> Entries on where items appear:
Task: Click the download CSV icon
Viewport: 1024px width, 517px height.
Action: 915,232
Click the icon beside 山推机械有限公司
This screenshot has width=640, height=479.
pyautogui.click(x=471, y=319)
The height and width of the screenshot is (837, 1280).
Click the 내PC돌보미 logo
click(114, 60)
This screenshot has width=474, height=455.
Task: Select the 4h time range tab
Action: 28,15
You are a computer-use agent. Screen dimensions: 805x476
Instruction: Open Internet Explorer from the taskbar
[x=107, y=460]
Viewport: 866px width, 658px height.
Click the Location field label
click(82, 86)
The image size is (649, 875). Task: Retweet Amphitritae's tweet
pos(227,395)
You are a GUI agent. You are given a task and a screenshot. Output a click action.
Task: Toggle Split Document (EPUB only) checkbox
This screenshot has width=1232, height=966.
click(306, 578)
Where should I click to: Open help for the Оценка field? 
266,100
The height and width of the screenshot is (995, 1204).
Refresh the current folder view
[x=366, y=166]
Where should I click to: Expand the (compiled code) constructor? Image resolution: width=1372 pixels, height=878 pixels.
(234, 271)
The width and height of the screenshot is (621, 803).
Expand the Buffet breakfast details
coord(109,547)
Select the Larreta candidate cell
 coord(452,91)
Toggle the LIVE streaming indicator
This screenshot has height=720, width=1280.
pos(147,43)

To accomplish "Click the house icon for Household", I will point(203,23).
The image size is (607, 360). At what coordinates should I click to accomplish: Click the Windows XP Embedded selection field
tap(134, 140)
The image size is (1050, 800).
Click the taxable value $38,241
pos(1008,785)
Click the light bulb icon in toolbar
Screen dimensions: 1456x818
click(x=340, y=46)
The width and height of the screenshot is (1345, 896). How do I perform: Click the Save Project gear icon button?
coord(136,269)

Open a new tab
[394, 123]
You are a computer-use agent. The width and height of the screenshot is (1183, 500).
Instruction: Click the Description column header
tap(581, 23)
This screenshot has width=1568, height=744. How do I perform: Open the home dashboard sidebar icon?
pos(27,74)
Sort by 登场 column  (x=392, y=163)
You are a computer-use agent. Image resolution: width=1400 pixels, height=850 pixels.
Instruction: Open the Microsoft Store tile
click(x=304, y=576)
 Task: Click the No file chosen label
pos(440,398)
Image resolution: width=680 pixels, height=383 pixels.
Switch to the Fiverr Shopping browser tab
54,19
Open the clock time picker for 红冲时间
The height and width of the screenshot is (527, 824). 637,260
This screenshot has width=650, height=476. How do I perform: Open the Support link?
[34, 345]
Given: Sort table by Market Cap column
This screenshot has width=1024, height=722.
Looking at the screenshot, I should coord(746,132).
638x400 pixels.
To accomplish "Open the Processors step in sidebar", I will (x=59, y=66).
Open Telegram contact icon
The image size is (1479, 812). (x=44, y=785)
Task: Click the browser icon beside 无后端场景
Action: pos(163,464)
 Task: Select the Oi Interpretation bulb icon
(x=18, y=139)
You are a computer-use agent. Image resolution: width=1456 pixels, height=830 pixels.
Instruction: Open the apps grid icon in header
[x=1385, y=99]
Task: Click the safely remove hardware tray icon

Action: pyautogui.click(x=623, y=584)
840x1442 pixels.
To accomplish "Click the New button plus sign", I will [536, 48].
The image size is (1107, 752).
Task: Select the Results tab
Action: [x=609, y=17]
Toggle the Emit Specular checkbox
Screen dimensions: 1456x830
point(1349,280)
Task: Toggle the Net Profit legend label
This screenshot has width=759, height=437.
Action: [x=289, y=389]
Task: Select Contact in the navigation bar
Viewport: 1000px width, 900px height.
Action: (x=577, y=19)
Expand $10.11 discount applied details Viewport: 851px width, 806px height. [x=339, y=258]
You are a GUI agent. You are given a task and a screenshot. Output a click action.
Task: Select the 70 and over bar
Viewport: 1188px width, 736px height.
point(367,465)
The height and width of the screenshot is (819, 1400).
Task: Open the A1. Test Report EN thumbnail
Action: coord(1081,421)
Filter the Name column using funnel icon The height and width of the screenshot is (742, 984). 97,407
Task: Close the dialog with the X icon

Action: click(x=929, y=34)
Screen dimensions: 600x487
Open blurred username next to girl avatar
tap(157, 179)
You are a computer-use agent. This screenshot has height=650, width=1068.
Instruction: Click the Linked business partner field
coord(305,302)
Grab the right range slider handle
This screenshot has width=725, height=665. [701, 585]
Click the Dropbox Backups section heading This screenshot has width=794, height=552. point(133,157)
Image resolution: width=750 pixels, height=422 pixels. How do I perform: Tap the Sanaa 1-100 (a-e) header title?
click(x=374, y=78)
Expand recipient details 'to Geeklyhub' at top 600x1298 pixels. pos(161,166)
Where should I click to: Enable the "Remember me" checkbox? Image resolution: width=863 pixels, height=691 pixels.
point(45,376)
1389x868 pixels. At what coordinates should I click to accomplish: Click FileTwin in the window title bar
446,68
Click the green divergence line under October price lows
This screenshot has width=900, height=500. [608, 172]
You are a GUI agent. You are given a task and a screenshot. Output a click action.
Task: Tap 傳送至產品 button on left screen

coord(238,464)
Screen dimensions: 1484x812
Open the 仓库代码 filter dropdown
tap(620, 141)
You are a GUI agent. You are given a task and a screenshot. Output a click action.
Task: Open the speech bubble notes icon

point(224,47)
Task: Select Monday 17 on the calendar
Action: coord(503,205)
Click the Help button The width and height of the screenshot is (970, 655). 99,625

> What you have to do: List every line of the items above that contains the string "header". Case counts.

> Written response:
Instruction: Click the Description column header
Instruction: Open the apps grid icon in header
Image resolution: width=750 pixels, height=422 pixels. How do I perform: Tap the Sanaa 1-100 (a-e) header title?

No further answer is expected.